Fragmento de texto —
▼

Esos rufianes anónimos

Solemos hablar más de las armas de fuego que de la frustración que a veces las detona. Si rifles y pistolas se multiplican alarmantemente, no otra cosa sucede con la mala leche que desde siempre flota en el ambiente y se expresa en detalles tan pequeños como un coche rayado o una ventana rota deliberadamente. Cosas que hacen los niños, los gamberros o los pobres diablos, bajo el cobijo del anonimato.

Por fortuna, no todos desquitan sus fracasos apretando un gatillo, aunque tampoco existe garantía de que quien hoy destroza a martillazos un parquímetro se detenga mañana ante el impulso de machacarle el cráneo a un semejante. No hace falta para ello ser neonazi, profesar algún odio religioso o sufrir ciertas taras ideológicas; basta con resentir la frustración y alimentar el ansia cobradora.

▲

Material proporcionado —

▼

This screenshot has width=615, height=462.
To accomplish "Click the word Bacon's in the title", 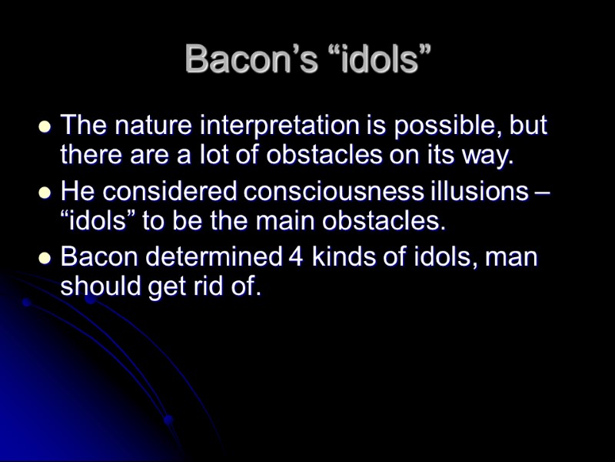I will click(249, 60).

▲

Transcribe sin cambios la parte del fragmento sobre la frustración que empieza en las palabras que contienen "Solemos hablar más" y detente justo después de "cobijo del anonimato.".

Resultado esperado —
Solemos hablar más de las armas de fuego que de la frustración que a veces las detona. Si rifles y pistolas se multiplican alarmantemente, no otra cosa sucede con la mala leche que desde siempre flota en el ambiente y se expresa en detalles tan pequeños como un coche rayado o una ventana rota deliberadamente. Cosas que hacen los niños, los gamberros o los pobres diablos, bajo el cobijo del anonimato.